• _Excerpted text_:
Alex Ridhya is the mysterious young man behind Boys Noize, the love ‘em or loathe ‘em electro outfit responsible for one of the biggest club music albums of recent years, Oi Oi Oi, and its full-throttle follow-up, Power. Originally from Hamburg, Alex first moved to Berlin for his girlfriend but now considers the city his home in the rare instances when he’s not touring the world. I met Alex at the rather unusual location of Berlin’s Ramones café and found a young producer with a surprisingly frank view of his own music, and where it fits into the wider scheme of things. A quiet confidence gleaned through copious remix requests and the popularity of his music, is matched an affable and friendly attitude – there are no allusions to grandeur here.
Hey Alex. What’s the deal with the Ramones café?
I live just across the street!
Oh! I thought there was maybe some hidden meaning.
Are you glad the album is finished?
Yes, for sure. For me the concept of an album is not such a big thing, like many other artists. For me, I see it as an easier thing. I don’t worry too much about telling a story or anything like that – for me it doesn’t really work anyways. It’s just capturing the moment I have in the studio. Even though I have the vision of a track or I want to do something that is in my mind, it never works out because I always end up doing something different. I seem to finish my tracks quite quickly
So it’s the same approach as when you approach a single or a remix?
Well, I must say that approaching remixes is different. You have parts already that you can twist or change or build around you know? And when I do a remix I also only do songs that I really like, so there is always something to build around. You need way more discipline to try and do something original.
You have done a huge amount of remixes. Is that something you really enjoy?
Yeah it’s definitely something I really enjoy, and also for me it is something I find kind of easy as well. I kind of stopped doing remixes this year, because they don’t have the same value anymore – any blog kid can do a bootleg remix. All the young kids don’t care if it is official or not.
So for now, you would prefer to concentrate on your own productions, as they have more value to people?
Yeah, exactly. I am doing so much music that I can’t put it all in one project. I have so many beats. I am a producer, but I also see myself as a musician. You can’t DJ forever!

• _Listed records_:
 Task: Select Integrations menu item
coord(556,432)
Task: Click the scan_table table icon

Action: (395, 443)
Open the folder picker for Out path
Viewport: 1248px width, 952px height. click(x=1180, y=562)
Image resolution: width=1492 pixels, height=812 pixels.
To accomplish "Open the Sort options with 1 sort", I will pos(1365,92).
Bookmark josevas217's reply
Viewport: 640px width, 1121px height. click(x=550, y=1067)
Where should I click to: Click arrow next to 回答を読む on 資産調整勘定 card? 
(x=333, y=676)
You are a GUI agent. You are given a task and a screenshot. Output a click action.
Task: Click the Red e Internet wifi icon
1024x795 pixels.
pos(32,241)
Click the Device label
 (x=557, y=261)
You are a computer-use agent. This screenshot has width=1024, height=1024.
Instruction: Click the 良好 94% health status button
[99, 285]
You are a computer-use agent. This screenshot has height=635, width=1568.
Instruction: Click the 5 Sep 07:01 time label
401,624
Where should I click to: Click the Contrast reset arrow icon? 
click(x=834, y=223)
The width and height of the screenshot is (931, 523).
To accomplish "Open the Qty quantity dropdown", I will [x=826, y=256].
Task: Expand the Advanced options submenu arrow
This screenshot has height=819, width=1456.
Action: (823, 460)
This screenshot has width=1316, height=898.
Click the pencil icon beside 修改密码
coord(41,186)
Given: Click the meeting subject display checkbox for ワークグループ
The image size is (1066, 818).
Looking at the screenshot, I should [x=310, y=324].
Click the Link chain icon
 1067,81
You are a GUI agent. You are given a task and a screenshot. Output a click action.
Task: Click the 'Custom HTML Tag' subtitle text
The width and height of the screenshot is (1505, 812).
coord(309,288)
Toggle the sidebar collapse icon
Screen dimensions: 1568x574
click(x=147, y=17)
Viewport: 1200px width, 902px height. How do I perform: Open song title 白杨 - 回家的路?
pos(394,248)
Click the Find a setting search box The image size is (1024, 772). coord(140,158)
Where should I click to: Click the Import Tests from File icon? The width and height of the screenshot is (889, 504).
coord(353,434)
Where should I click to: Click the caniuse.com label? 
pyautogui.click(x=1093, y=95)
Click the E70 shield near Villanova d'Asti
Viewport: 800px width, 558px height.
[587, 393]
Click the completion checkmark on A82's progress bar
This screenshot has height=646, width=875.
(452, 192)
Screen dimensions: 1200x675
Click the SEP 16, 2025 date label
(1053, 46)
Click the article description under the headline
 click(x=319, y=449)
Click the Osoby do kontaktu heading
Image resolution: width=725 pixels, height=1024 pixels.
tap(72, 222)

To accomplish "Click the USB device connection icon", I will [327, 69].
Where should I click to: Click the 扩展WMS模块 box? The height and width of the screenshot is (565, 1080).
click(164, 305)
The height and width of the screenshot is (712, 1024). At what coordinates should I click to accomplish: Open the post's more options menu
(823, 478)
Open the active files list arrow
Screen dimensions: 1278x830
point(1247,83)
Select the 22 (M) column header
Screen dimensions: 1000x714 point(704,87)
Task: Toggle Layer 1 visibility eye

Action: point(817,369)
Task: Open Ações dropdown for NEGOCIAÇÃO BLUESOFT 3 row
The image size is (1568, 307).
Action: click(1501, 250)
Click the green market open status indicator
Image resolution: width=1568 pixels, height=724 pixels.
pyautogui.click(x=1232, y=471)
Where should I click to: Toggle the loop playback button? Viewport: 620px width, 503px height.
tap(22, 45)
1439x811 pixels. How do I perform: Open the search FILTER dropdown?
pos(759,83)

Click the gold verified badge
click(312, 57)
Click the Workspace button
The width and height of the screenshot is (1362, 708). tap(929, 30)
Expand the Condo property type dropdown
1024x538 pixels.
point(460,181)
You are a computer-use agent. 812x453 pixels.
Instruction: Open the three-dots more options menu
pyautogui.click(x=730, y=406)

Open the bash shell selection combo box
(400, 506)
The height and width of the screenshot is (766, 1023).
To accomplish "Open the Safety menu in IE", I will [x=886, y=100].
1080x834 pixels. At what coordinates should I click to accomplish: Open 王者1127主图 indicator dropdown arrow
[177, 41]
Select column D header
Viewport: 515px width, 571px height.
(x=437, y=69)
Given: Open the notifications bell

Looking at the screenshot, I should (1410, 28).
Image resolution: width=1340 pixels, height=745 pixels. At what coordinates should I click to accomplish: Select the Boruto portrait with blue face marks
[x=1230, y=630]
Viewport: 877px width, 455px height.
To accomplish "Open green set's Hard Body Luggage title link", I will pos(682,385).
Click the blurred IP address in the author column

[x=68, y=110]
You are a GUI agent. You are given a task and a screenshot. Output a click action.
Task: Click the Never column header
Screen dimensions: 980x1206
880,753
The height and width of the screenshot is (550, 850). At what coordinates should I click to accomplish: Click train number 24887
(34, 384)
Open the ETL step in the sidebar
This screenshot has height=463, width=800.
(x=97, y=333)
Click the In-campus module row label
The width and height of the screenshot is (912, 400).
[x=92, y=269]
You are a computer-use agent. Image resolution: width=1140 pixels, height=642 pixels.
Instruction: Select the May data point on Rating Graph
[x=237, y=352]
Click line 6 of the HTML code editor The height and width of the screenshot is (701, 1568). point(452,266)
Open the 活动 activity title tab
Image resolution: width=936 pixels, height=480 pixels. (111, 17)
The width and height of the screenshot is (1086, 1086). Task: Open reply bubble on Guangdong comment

• _Task brief_: According to the Boys Noize interview, why did Alex first move to Berlin?

• _Final result_: He moved there for his girlfriend.